Le rapport de l’OCDE compare les mobilités en cours sur l’aire d’Aix-Marseille à celles de Denver ou Los Angeles. Les habitants de la métropole Aix-Marseille cumulent 10 jours par an de congestion liée aux embouteillages. Nous serons à 17 jours en 2025 si nous n’agissons pas dès aujourd’hui. Notre objectif majeur est d’identifier les corridors de mobilité les plus structurants pour les connecter entre eux. Sur ce dossier plus qu’un autre, l’absence de gouvernance a pénalisé la mise en place de l’intermodalité des réseaux de transports. Et les citoyens en paient les conséquences tous les jours dans leur vie quotidienne et dans leur accès à l’emploi.Cette métropole en cours de construction suscite un vrai rejet de la grande majorité des maires des Bouches-du-rhône (109 sur 119 !). Comment espérer l’émergence d’une métropole au 1er janvier 2016 sans le soutien des élus ? Je ne suis pas là pour juger de la réception par les élus du projet de loi en cours de finalisation mais pour leur démontrer que les enjeux métropolitains sont incontournables. Et quand nous évoquons ensemble ces enjeux, un large consensus se dégage. Ensuite, ce qui freine les élus, ce sont les conditions de gouvernance de cette métropole. Et là, seuls les élus sont à même de construire le modèle le plus approprié. Nous, nous avons à chercher les convergences sur un contenu ambitieux pour le projet stratégique de la métropole et à faire des propositions les plus partagées possibles.

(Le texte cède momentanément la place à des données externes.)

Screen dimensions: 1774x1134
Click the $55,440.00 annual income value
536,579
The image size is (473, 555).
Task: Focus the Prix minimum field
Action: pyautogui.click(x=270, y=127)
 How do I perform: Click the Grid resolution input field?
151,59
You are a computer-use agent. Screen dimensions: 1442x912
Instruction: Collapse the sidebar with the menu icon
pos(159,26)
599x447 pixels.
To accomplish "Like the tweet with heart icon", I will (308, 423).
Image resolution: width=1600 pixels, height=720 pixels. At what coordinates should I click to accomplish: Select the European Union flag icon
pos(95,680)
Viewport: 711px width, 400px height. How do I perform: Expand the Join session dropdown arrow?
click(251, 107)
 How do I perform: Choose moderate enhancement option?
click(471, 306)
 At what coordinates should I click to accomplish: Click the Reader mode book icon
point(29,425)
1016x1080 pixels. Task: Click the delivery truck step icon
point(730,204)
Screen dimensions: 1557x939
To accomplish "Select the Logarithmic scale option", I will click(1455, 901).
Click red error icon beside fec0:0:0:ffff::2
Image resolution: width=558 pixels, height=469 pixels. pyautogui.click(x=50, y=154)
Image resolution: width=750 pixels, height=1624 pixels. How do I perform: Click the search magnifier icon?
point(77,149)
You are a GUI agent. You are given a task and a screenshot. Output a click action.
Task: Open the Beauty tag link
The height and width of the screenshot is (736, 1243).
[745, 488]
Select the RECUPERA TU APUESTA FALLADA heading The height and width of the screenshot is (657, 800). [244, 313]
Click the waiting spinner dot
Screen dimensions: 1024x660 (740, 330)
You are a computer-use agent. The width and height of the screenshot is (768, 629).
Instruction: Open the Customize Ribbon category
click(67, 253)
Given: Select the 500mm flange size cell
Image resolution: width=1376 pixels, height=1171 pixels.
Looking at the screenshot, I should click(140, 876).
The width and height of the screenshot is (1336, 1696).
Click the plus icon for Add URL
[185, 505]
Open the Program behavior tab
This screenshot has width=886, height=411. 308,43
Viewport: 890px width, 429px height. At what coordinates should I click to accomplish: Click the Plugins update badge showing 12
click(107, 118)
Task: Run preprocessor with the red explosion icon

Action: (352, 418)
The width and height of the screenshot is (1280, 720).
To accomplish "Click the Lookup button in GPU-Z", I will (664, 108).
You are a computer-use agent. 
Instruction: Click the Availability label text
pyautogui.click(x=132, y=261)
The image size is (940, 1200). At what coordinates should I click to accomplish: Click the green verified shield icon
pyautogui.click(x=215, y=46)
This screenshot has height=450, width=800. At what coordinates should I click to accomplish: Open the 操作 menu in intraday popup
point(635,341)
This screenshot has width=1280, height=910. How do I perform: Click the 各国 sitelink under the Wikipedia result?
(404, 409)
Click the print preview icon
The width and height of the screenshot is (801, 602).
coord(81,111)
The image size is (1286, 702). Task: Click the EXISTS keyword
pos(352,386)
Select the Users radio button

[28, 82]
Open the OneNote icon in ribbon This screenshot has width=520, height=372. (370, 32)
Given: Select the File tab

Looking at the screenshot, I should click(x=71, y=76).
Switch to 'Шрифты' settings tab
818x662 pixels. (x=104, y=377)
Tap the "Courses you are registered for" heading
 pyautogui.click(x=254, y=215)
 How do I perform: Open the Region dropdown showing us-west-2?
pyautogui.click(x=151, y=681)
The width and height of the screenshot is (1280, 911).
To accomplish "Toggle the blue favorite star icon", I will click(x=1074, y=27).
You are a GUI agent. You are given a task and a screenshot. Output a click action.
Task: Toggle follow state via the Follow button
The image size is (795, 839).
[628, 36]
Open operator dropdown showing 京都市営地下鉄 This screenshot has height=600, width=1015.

Je suis là pour démontrer aux élus que les enjeux métropolitains sont incontournables.
Vous avez eu, dans un passé récent, à gérer le schéma directeur d’aménagement et d’urbanisme d’ile-de-France. Les situations en ile-de-France et à Marseille sont-elles comparables ? Non, parce qu’à Marseille, nous sommes sur un projet stratégique, avec des acteurs qui auront à construire un cadre. En Ile-de-France, sur le Grand Paris, nous n’étions pas face à une feuille blanche, des études nombreuses et approfondies avaient déjà été réalisées, qui facilitaient la prise de décision des acteurs en présence, dans le cadre bien balisé de la planification.Ne redoutez-vous pas que les métropoles, au sens large, à paris comme ailleurs, ne ressemblent à des usines à gaz ? La métropole sera ce que les élus en feront. Je ne veux pas m’en sortir par une boutade. La loi pose un cadre d’organisation. Ensuite, les élus peuvent l’alourdir ou l’alléger. Je peux comprendre que ce changement de dimension institutionnelle suscite des discussions. Mais le train métropolitain est parti, ce n’est d’ailleurs plus une question d’appréciation droite-gauche : certains territoires ont compris que les projets qu’ils portent auraient plus de chance de se réaliser s’ils s’inscrivaient dans une dynamique métropolitaine. Je pense que, très vite maintenant, on parlera plus du contenu des métropoles que de leur mode de gouvernance.

Vincent Fouchier, docteur en urbanisme, est directeur du projet métropolitain au sein de la mission interministérielle pour le projet métropolitain Aix-Marseille-Provence. Il est, parallèlement, président du groupe urbain de l’OCDE.